YOUR GOAL -
Stopping at the line that holds "has width=1424, height=972.", repeat the lines below exactly, starting from the very first and including that final line.
────────────────────────────────────────
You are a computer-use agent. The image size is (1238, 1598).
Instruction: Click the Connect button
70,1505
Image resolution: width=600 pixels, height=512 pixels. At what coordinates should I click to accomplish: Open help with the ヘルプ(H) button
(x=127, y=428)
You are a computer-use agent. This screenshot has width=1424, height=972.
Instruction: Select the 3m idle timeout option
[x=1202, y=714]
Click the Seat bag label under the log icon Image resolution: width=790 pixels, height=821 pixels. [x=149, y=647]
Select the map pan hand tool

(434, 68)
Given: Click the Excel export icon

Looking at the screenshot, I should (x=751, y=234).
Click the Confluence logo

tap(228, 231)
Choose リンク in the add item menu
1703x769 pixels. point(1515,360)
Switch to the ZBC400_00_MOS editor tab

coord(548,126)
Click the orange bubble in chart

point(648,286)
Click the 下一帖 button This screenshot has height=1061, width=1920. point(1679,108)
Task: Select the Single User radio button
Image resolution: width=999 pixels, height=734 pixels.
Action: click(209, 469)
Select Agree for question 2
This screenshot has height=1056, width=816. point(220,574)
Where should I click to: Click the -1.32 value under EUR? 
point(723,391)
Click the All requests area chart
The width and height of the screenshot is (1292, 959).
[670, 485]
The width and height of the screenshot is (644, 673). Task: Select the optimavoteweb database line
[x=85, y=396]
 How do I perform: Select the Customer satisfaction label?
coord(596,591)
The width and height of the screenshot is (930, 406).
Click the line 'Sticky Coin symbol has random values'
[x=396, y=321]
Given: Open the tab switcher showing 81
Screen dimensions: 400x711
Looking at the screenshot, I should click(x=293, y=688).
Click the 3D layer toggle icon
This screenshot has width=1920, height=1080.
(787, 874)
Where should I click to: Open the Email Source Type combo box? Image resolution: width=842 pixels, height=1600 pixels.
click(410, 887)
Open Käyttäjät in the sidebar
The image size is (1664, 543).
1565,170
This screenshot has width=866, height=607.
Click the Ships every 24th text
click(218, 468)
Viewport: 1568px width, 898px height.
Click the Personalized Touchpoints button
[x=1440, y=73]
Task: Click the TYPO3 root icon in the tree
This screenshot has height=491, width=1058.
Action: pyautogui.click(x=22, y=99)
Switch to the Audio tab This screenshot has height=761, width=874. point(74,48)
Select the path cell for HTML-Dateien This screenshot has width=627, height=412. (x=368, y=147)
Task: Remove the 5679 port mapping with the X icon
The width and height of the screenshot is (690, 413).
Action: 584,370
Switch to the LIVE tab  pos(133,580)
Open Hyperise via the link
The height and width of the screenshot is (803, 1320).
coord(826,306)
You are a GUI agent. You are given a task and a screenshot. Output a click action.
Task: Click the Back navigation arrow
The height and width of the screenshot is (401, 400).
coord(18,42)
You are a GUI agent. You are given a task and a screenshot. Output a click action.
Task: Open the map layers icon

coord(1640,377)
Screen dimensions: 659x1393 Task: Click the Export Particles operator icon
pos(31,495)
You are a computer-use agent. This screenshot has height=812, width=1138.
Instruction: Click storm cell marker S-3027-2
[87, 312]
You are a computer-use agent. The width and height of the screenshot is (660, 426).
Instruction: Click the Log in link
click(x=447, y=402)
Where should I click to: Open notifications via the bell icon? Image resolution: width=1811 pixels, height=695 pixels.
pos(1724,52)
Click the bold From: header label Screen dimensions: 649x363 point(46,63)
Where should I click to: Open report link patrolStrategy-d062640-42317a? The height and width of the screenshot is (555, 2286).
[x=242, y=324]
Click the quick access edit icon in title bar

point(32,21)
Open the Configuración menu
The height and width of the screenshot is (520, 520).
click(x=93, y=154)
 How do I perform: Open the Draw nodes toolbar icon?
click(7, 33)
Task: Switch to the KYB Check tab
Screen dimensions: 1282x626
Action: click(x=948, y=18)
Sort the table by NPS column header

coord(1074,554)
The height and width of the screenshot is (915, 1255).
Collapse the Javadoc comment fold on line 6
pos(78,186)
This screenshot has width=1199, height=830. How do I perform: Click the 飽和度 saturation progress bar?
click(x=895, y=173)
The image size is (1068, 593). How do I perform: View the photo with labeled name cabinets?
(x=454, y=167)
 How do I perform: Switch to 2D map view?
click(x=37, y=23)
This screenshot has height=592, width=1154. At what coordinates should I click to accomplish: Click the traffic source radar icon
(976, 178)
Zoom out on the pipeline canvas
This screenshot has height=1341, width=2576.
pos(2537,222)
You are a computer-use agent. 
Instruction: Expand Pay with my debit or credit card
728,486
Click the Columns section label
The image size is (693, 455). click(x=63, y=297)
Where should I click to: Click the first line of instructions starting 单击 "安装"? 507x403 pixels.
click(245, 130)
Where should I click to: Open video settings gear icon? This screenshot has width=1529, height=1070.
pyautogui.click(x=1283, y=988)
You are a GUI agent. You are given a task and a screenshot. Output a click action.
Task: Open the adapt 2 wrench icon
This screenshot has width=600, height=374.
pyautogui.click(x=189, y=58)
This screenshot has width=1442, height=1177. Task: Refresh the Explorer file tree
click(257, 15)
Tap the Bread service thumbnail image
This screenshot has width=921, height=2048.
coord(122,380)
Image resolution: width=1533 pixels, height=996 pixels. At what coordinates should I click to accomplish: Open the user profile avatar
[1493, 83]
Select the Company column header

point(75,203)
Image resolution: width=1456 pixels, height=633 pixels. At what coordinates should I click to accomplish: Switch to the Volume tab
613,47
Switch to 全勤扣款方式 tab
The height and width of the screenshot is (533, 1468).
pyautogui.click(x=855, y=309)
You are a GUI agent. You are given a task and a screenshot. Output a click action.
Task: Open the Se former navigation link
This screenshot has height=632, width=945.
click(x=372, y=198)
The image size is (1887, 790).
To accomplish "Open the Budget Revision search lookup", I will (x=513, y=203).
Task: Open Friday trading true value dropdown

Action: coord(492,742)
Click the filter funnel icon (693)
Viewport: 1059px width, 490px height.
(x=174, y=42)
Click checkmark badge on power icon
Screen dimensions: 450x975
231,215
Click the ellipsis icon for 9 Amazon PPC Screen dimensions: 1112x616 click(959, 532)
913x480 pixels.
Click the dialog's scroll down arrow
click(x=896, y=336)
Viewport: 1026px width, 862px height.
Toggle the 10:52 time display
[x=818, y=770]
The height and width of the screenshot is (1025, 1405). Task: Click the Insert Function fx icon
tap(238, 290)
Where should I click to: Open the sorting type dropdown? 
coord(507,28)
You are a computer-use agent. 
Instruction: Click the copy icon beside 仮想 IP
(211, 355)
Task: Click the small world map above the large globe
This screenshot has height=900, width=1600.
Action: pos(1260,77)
────────────────────────────────────────
RESPONSE -
You are a computer-use agent. The image size is (1238, 1598).
Instruction: Click the Connect button
70,1505
Image resolution: width=600 pixels, height=512 pixels. At what coordinates should I click to accomplish: Open help with the ヘルプ(H) button
(x=127, y=428)
You are a computer-use agent. This screenshot has width=1424, height=972.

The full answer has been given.